Nabih Berri: L’accordo di Washington è imposto
-
Nabih Berri, presidente del Parlamento del Libano
Pars Today – Il presidente del Parlamento libanese ha criticato duramente l’accordo firmato a Washington, definendolo un accordo imposto e sottolineando che non sarà né adottato né attuato.
Secondo quanto riporta Pars Today, citando l’agenzia di stampa IRIB News, Nabih Berri, presidente del Parlamento del Libano, in un’intervista al quotidiano «Al-Akhbar» ha descritto l’accordo tra Beirut e Tel Aviv, mediato da Washington, basato su «diktat e imposizione», affermando che è persino peggiore dell’accordo del 17 maggio 1983.

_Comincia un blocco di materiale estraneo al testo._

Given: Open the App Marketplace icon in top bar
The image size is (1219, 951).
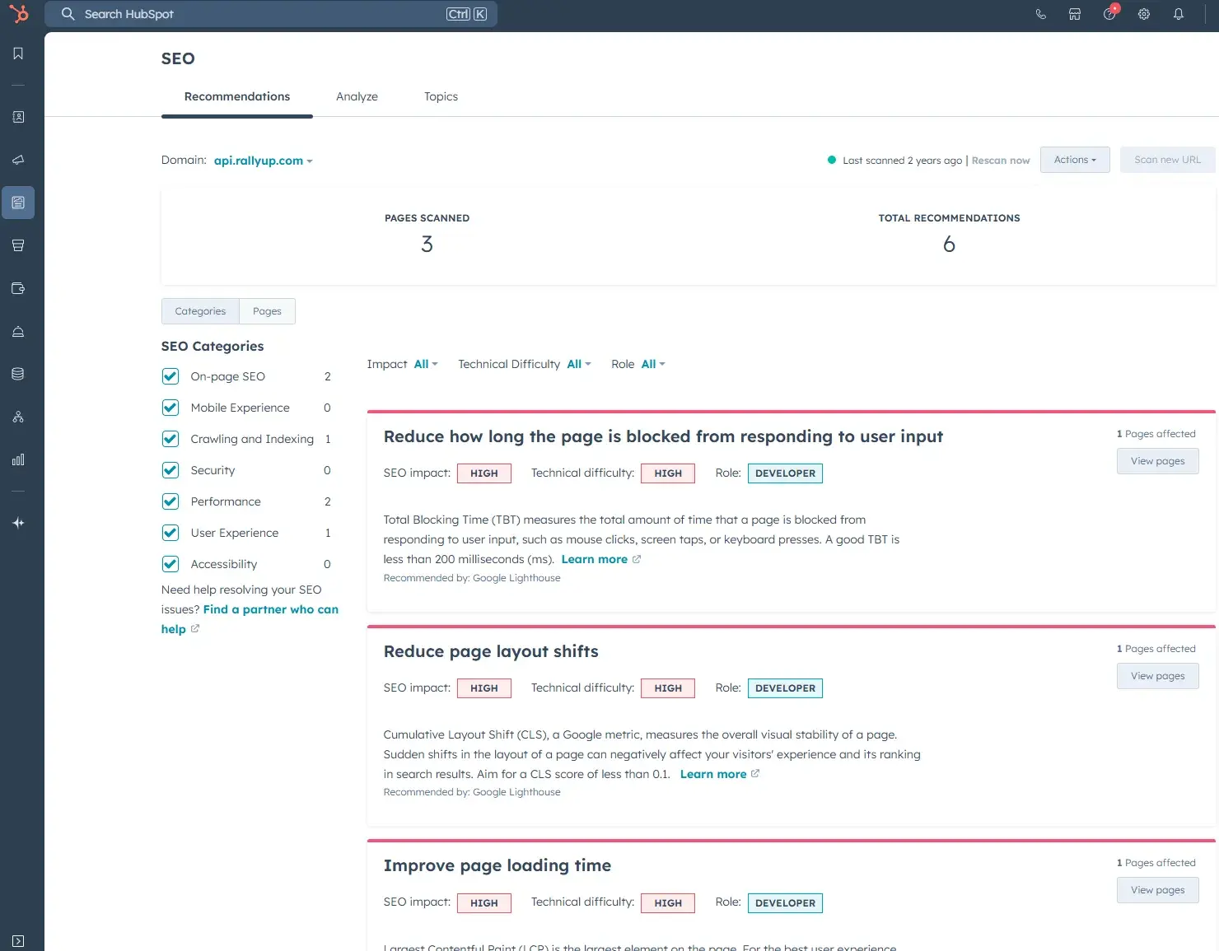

Berri ha inoltre invitato a evitare qualsiasi reazione o mobilitazione di piazza che potrebbe essere strumentalizzata per trascinare il Paese in una spirale di caos e conflitto interno.
Ha aggiunto che la parte più pericolosa dell’accordo non riguarda solo il suo contenuto politico, ma anche le possibili conseguenze nel fomentare divisioni interne e nello spingere i libanesi a uno scontro reciproco; una questione che, a suo avviso, finirebbe per favorire il regime sionista più di chiunque altro.
Infine ha sottolineato: «Questo accordo non sarà né adottato né attuato. Nella sua forma attuale, non è attuabile di per sé».